Re: BUG #17744: Fail Assert while recoverying from pg_basebackup

From: Thomas Munro <thomas(dot)munro(at)gmail(dot)com>
To: Michael Paquier <michael(at)paquier(dot)xyz>
Cc: Kyotaro Horiguchi <horikyota(dot)ntt(at)gmail(dot)com>, andres(at)anarazel(dot)de, zxwsbg12138(at)gmail(dot)com, pgsql-bugs(at)lists(dot)postgresql(dot)org
Subject: Re: BUG #17744: Fail Assert while recoverying from pg_basebackup
Date: 2023-02-25 20:38:01
Message-ID: CA+hUKGJWOsxT-kkMmLwvFn-VVmZ3vnYBeFw7=_Aq5txdFdGUEg@mail.gmail.com
Views: Raw Message | Whole Thread | Download mbox | Resend email
Thread:
Lists: pgsql-bugs

On Sat, Feb 25, 2023 at 4:39 PM Michael Paquier <michael(at)paquier(dot)xyz> wrote:
> By the way, I think that I have put my finger on something.. The
> startup process happily sets InArchiveRecovery to true after
> read_backup_label() if finding one, with a comment telling that
> archive recovery is requested, still ArchiveRecoveryRequested is never
> set to true unless there is a recovery.signal or a standby.signal.

Yeah, it's all a bit confusing. That particular fact is the reason we
can't just rely on RECOVERY_STATE_CRASH to suppress restart points in
RecoveryRestartPoint(), which was my first naive idea before I started
working through scenarios... Another thing that is a little confusing
is that commit 7ff23c6 didn't change the behaviour of hot standbys in
this respect: they already started the checkpointer at the start of
recovery, not at the start of hot standby. Which leads to Bowen's
suggestion to make recovery-from-backup work the same.
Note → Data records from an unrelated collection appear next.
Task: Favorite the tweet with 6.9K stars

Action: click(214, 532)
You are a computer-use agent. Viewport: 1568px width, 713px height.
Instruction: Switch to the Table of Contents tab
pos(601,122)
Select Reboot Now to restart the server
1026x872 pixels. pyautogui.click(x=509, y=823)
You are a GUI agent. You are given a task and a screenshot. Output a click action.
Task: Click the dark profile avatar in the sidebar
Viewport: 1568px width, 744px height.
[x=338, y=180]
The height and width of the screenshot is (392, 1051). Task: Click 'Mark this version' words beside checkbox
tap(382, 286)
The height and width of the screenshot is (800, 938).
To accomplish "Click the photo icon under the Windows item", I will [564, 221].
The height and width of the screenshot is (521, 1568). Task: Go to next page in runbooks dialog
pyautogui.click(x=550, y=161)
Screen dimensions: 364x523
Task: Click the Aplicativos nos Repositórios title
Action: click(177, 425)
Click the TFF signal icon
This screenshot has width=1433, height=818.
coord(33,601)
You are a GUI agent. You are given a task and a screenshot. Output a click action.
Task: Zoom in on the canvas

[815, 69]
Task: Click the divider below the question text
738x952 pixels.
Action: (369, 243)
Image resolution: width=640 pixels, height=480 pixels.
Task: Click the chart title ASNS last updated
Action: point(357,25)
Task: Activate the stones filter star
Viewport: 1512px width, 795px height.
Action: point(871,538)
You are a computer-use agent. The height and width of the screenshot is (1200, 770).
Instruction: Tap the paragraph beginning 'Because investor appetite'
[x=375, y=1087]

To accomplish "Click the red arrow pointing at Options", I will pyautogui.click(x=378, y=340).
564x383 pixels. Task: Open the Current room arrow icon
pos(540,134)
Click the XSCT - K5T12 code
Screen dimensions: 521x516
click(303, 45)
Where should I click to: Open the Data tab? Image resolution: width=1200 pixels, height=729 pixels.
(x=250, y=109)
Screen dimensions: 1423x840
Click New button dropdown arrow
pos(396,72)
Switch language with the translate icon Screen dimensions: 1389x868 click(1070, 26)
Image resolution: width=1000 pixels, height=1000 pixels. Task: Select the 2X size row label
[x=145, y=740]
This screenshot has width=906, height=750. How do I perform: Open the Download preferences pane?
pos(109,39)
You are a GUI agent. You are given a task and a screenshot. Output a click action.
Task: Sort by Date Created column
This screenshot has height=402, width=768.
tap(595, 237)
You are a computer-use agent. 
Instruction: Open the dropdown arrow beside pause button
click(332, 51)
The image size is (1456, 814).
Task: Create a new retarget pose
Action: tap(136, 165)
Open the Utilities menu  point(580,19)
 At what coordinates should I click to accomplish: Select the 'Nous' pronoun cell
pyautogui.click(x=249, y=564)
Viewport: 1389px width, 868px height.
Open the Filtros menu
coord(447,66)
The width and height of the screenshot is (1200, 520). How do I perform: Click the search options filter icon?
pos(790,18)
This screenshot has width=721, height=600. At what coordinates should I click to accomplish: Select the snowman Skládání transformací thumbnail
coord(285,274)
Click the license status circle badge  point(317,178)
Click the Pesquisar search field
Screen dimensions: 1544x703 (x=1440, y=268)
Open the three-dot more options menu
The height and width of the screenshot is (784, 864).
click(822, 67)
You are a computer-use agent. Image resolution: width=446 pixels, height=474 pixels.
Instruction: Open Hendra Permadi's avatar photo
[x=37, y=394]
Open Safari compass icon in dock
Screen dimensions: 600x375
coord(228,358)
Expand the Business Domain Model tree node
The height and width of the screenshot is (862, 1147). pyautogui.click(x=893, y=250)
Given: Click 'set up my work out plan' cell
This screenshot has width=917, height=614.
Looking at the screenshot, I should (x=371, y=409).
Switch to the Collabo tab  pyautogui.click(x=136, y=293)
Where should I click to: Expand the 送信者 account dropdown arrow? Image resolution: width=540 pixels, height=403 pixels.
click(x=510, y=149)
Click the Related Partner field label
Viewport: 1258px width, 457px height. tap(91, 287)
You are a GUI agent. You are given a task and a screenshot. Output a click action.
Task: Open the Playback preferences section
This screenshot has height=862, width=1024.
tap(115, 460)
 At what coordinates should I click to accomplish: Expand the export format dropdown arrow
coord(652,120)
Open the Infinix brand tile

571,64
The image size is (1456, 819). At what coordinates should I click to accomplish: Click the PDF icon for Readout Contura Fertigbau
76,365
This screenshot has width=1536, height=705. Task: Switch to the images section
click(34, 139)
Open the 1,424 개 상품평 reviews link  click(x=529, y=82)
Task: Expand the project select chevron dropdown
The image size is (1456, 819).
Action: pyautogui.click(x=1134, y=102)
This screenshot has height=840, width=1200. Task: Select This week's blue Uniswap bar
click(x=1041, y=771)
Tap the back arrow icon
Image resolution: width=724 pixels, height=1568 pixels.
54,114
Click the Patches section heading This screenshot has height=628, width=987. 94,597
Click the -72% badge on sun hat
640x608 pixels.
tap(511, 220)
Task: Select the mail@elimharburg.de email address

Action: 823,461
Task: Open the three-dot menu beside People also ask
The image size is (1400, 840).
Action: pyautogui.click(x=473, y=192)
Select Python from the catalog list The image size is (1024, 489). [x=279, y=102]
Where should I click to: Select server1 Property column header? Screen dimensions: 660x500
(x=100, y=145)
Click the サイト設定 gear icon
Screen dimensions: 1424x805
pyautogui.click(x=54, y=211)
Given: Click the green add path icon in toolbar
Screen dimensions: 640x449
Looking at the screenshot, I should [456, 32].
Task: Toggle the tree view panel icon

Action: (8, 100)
As for what we're actually going to do about this, and how to test
that it's working the way we want, here's my current idea, which I'm
planning to work up experimental patches for on Monday:

(1) Since it's quite hard to hit the assertion failure without
generating a megaton of data, or hacking checkpoint_timeout to allow 1
second etc, I think we should test the startup process's behaviour
instead (ie rather than the checkpointer's). We could have
RecoveryRestartPoint() log when it's recording a restart point in
shared memory (= a potential restart point, whether or not the
checkpoint chooses to act on it), and also when it's choosing to skip.
At DEBUG2 level. Then we could then have a test 035_restart_points.pl
for all the various situations (actual crash, backup, backup +
archives, pitr, with standby enabled, etc etc), and make assertions
about which messages we log. That gives us observability and nails
down the differences between these modes.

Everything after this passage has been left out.